About this exercise: Everything from the line containing "Herrensitzung (1168, 1394)" to the end of the data must be duplicated word for word, and nothing else may appear.

Exercise data section start

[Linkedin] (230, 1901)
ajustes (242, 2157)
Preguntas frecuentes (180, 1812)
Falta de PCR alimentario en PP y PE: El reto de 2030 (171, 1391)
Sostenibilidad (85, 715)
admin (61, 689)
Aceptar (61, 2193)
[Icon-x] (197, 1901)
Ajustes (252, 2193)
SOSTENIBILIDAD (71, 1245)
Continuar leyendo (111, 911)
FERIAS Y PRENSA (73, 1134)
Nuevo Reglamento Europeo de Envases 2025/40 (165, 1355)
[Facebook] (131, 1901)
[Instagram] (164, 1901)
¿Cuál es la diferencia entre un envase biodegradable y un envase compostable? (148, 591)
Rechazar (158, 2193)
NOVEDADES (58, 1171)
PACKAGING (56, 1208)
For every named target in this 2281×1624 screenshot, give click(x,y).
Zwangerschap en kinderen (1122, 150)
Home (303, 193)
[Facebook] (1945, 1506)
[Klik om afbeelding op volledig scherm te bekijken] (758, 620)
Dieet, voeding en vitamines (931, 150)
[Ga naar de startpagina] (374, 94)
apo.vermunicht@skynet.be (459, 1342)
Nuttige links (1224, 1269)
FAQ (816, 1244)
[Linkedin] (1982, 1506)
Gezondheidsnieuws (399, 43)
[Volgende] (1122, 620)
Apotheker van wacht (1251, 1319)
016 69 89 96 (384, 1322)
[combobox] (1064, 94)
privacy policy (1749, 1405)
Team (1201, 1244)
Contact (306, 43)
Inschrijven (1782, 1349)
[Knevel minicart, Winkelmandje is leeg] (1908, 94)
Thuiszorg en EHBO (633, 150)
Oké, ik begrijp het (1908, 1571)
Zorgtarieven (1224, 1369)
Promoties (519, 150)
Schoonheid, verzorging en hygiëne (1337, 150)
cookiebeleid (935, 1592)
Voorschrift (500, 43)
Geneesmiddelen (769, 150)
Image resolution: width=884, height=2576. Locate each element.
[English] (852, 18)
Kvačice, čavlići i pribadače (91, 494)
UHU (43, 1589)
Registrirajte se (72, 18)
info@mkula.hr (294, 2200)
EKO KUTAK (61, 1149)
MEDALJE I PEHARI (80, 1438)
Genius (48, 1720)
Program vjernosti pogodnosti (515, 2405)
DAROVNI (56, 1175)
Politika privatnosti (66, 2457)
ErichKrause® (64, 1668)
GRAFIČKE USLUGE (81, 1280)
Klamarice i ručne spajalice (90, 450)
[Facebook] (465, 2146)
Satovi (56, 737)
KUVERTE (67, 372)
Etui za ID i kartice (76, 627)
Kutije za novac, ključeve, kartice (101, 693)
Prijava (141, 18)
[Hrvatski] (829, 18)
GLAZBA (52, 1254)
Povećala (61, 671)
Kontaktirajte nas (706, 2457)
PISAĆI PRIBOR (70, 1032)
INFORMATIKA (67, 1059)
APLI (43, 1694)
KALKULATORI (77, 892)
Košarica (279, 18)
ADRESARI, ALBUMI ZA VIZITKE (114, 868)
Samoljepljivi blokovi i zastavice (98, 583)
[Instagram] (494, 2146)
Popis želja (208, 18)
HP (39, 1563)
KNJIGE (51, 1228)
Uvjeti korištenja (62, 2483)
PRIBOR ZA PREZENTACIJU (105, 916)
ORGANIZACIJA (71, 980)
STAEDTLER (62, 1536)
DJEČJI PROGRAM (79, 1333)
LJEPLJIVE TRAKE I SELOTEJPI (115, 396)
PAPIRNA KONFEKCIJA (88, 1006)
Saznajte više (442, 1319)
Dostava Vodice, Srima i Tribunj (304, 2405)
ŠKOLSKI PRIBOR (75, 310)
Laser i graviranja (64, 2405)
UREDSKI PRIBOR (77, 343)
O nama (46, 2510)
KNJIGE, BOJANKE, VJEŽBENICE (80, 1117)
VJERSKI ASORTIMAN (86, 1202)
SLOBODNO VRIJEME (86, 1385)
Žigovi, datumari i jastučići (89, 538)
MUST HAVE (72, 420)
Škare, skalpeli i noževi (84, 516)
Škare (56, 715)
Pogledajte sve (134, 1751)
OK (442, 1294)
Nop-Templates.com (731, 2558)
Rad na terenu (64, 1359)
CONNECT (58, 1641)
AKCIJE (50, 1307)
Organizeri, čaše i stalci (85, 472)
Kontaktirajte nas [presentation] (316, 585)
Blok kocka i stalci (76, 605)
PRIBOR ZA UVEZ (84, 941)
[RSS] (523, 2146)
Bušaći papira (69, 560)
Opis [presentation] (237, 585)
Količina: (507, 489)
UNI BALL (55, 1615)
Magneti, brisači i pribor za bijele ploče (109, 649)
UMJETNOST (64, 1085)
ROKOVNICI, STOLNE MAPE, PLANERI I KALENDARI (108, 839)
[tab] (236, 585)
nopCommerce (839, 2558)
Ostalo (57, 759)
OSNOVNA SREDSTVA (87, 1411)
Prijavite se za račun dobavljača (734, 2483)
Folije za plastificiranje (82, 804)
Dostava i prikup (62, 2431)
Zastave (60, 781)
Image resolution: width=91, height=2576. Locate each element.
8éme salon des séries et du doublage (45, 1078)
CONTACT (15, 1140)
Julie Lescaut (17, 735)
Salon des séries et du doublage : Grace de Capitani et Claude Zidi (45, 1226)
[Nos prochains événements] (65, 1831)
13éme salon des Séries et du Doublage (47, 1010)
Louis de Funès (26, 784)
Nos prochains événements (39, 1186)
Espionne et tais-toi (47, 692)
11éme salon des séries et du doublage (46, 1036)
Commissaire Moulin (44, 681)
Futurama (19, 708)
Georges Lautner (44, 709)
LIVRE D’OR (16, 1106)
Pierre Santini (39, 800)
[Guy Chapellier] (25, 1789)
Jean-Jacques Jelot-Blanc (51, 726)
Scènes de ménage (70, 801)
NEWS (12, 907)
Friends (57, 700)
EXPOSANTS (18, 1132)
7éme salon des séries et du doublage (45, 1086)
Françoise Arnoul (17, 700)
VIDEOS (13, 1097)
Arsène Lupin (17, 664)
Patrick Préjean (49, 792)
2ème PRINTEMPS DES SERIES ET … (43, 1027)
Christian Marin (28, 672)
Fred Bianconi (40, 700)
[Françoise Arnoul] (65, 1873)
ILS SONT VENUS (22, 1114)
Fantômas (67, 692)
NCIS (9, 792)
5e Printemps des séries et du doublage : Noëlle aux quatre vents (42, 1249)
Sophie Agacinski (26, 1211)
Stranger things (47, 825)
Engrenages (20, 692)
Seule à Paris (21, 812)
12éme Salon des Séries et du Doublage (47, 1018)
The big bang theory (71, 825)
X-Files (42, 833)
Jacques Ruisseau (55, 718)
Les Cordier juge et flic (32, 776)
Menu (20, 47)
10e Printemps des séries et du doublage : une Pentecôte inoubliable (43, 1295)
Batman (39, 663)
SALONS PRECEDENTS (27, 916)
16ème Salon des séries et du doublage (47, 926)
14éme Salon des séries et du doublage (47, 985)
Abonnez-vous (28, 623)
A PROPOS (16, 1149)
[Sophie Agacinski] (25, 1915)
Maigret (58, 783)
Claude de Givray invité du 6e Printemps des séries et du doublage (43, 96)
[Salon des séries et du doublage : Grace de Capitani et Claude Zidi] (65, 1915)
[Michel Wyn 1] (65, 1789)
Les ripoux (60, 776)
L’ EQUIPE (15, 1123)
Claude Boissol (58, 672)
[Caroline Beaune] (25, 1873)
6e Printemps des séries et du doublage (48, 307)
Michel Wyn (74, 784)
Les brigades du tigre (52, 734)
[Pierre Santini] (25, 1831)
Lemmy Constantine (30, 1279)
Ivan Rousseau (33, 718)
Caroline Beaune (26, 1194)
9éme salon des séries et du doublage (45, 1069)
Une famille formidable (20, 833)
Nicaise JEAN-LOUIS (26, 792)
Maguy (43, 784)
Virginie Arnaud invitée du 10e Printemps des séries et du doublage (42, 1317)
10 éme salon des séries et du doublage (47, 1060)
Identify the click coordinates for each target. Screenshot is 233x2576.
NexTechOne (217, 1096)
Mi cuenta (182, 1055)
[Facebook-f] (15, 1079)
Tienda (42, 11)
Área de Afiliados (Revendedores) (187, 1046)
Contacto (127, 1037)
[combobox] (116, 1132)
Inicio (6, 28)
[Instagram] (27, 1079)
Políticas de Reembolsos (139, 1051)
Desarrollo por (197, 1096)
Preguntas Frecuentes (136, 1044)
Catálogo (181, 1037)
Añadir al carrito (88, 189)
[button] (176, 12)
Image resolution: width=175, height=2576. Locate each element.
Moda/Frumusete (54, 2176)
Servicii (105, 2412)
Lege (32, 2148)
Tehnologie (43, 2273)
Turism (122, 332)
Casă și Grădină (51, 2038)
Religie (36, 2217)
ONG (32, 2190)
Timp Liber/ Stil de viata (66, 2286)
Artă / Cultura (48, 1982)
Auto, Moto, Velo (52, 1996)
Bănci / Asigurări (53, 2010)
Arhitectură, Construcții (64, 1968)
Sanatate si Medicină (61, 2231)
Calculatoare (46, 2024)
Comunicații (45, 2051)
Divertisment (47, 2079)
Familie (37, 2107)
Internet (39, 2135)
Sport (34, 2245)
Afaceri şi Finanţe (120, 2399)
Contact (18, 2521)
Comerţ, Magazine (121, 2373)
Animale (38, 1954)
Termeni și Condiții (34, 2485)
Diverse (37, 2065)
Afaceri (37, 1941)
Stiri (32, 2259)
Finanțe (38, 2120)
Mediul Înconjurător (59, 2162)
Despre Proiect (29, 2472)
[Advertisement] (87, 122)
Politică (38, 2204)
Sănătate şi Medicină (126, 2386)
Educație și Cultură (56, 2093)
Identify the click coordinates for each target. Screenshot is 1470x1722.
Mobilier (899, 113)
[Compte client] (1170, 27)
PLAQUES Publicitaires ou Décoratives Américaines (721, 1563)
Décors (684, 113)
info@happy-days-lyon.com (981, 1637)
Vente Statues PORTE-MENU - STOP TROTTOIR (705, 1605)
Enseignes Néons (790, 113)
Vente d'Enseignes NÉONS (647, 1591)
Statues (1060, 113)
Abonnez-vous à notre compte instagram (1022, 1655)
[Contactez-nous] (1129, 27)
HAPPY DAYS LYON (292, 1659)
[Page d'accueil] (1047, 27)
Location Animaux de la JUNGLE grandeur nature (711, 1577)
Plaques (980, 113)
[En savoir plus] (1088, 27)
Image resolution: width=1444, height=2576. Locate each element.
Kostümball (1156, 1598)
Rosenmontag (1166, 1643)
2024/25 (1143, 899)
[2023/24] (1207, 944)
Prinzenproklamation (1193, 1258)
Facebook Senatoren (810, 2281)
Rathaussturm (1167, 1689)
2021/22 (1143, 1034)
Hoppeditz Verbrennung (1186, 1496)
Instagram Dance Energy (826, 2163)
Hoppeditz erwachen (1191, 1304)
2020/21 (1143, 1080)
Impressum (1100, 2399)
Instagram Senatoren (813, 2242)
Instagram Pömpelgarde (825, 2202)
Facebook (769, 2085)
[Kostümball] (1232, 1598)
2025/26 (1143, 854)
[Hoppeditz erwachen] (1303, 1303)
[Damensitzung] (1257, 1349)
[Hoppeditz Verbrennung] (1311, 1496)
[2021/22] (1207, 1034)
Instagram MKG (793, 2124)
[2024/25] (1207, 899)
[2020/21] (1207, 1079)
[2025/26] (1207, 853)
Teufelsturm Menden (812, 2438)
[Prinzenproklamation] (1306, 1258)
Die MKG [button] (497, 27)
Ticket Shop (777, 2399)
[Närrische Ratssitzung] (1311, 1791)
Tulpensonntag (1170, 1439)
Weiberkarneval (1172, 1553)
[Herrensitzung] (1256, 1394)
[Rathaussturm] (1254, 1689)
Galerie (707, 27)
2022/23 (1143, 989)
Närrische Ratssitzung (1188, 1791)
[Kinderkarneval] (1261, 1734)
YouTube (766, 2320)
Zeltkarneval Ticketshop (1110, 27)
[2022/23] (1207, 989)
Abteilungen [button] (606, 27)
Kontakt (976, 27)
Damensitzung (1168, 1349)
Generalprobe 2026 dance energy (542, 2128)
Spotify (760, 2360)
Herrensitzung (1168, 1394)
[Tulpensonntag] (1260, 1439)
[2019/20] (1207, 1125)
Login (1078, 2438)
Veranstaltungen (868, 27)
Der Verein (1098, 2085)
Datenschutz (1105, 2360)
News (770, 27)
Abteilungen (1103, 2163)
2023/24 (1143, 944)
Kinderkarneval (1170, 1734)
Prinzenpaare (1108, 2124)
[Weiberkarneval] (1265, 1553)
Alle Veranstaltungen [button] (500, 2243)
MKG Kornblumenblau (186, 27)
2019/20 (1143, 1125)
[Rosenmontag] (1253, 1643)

Exercise data section end

Result:
Herrensitzung (1168, 1394)
[Tulpensonntag] (1260, 1439)
[2019/20] (1207, 1125)
Login (1078, 2438)
Veranstaltungen (868, 27)
Der Verein (1098, 2085)
Datenschutz (1105, 2360)
News (770, 27)
Abteilungen (1103, 2163)
2023/24 (1143, 944)
Kinderkarneval (1170, 1734)
Prinzenpaare (1108, 2124)
[Weiberkarneval] (1265, 1553)
Alle Veranstaltungen [button] (500, 2243)
MKG Kornblumenblau (186, 27)
2019/20 (1143, 1125)
[Rosenmontag] (1253, 1643)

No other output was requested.